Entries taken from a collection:

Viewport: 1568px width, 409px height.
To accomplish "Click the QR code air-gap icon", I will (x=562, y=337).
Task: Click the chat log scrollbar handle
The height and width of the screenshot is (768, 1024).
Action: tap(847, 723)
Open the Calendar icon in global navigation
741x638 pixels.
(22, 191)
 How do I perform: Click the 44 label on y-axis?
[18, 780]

==

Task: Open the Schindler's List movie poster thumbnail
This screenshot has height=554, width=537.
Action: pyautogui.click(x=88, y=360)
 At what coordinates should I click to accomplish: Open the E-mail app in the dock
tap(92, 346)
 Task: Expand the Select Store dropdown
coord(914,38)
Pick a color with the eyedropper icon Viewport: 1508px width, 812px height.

...

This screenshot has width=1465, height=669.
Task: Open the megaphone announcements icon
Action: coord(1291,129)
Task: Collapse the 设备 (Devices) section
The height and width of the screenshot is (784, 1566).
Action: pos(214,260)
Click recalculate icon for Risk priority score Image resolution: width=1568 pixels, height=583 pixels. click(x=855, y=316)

Task details :: Copy out the lines beginning with the one containing "This screenshot has width=1465, height=669." and ending with the one containing "Click recalculate icon", both included.

The answer ::
This screenshot has width=1465, height=669.
Task: Open the megaphone announcements icon
Action: coord(1291,129)
Task: Collapse the 设备 (Devices) section
The height and width of the screenshot is (784, 1566).
Action: pos(214,260)
Click recalculate icon for Risk priority score Image resolution: width=1568 pixels, height=583 pixels. click(x=855, y=316)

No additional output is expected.